Perjalanan ini boleh dibilang cukup mendadak. Karena baru direncanakan satu bulan sebelum keberangkatan. Kami sempat berdebar-debar, takut gak kebagian hotel yang diinginkan. Maklum, kami membawa anak-anak dan orang tua, sehingga membutuhkan family room yang ada dapurnya. Kebetulan kami ada beberapa hotel incaran yang boleh dibilang cukup affordable, dan yang terpenting berada di lokasi premium. Saking groginya, kami booking hotel terlebih dahulu, sebelum membeli tiket pesawat. Konyol kan! Oiya, bagi Anda yang ingin liburan ke Tokyo, penginapan adalah hal yang terpenting. Sebaiknya, pilih penginapan yang tak jauh dari lintasan kereta api, sukur-sukur nempel Yamanote line (Lihat : Memahami Tokyo Dari Jalur Kereta “Yamanote Line”). Selain itu yang tak kalah pentingnya adalah dekat dengan supermarket. Buat kami yang muslim, mencari makanan halal menjadi persoalan tersendiri. Makanya kalau ada hotel yang dekat dengan restoran halal, apalagi ada resto Indonesia-nya, wah bakal jadi incaran. Nah, dalam artikel kali ini, izinkan kami untuk berbagi pengalaman selama di Jepang : mulai dari landing di Narita, berjalan-jalan di area Fuji, sampai menyambangi Imperial Palace.
* * *
Pagi itu, pesawat mendarat dengan mulus di Narita International Airport. Cuaca agak sedikit gerimis, membuat kami sedikit pesimis untuk menjalani hari-hari di sini. Ngebatin : “Wah ternyata di Tokyo lagi musim hujan ya, bakal gak bisa kemana-mana”. Setelah melewati imigrasi yang tak terlampau ramai, kami menuju baggage claim. Seperti biasa, pintu masuk di Jepang sangatlah ketat. Mereka memiliki anjing pelacak yang mencium tas pengunjung satu per satu. Alhamdulillah, proses di sini tak mengalami kendala. Setelah melalui lorong panjang, akhirnya kami tiba di area concourse, tempat dimana aneka loket tersedia. Mata kami jelalatan melihat banyaknya orang yang lalu lalang. Sampai akhirnya tertumbur pada satu loket yang menjual kartu Suica. Oiya, kalau ke Jepang wajib beli kartu ini ya (atau bisa juga kartu Pasmo). Kartu ini akan digunakan untuk tap transportasi umum dan jajan di supermarket. Ya mirip seperti e-Money atau Flazz di Indonesia. Setelah membeli sarapan di 7-Eleven (Sevel), kami langsung meluncur ke pusat kota Tokyo menggunakan Keisei Skyliner. Hanya butuh 40 menit untuk mencapai Stasiun Nippori, lalu kami lanjut ke daerah Shinjuku tempat menginap selama lima hari ke depan.

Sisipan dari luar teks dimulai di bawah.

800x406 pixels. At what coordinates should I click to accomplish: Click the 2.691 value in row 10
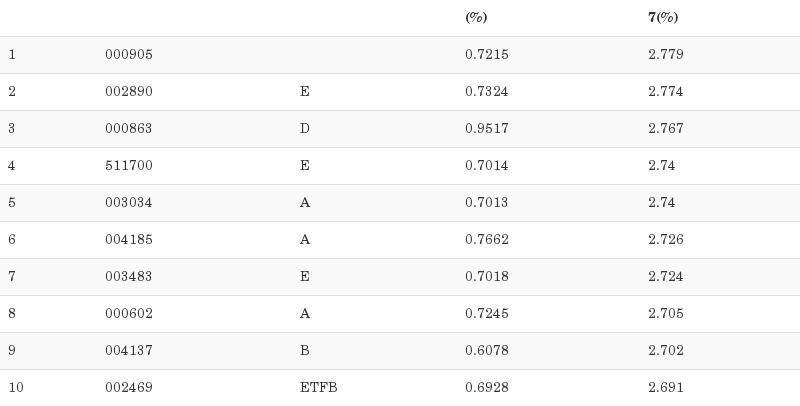point(665,387)
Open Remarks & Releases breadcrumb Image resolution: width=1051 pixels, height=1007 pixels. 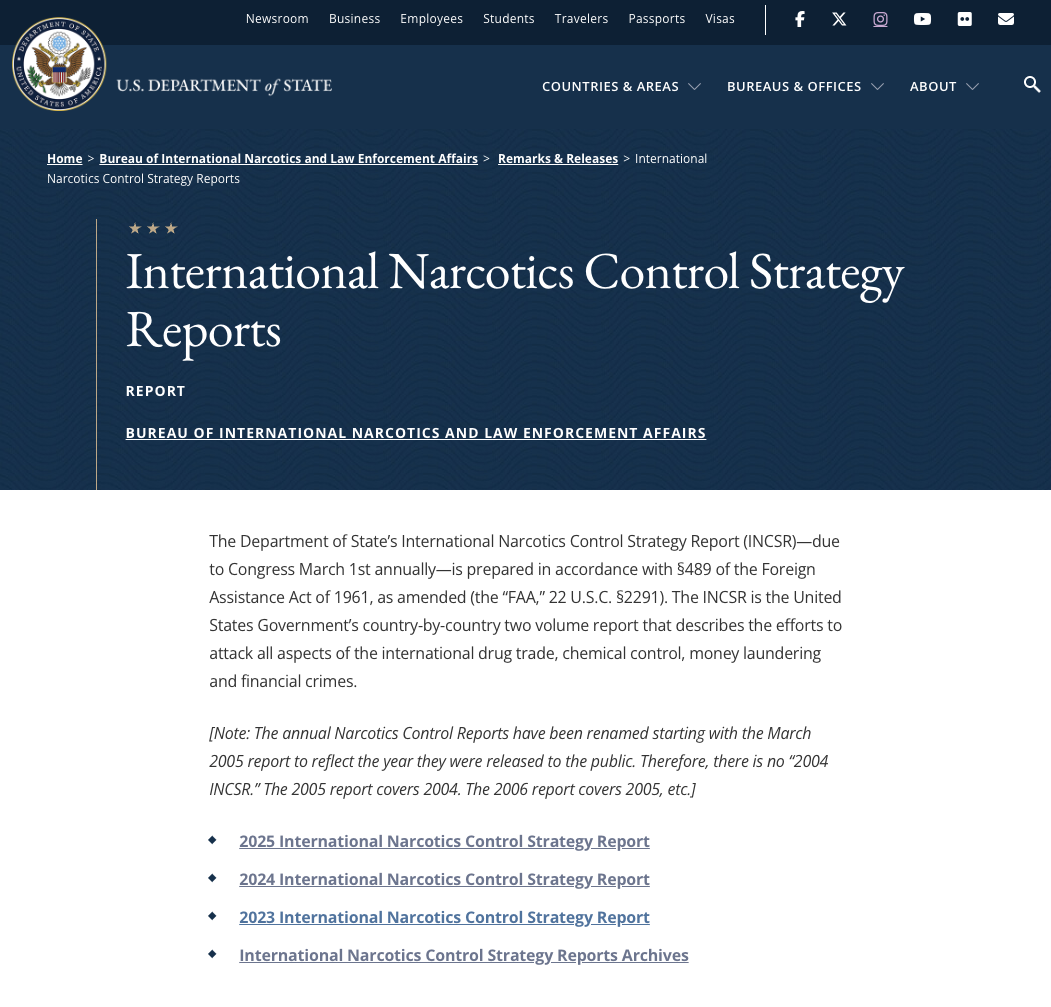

Kami bermalam di Hanabi Hotel, sebuah penginapan sederhana yang berada di kawasan Shin-Okubo. Lokasinya sangat strategis, hanya 150 meter dari Stasiun Shin-Okubo dan 350 meter dari Stasiun Okubo. Di sini banyak sekali pilihan makanan, dari sushi, ramen, katsu, hingga nasi kari khas Jepang. Bagi pelancong muslim, di sekitar sini ada pula restoran dan toko grosir halal. Rata-rata penjualnya berkebangsaan India. Dulu ada juga Cafe Merah Putih yang pemiliknya berasal dari Padang. Tapi sekarang kafe ini sudah tutup. Selain 7-Eleven yang cuma sepelemparan batu, di sini juga dekat dengan supermarket oleh-oleh : Don Quijote. Jadi kalau mau ke Donki gak perlu jauh-jauh ke Kabukicho atau Shibuya.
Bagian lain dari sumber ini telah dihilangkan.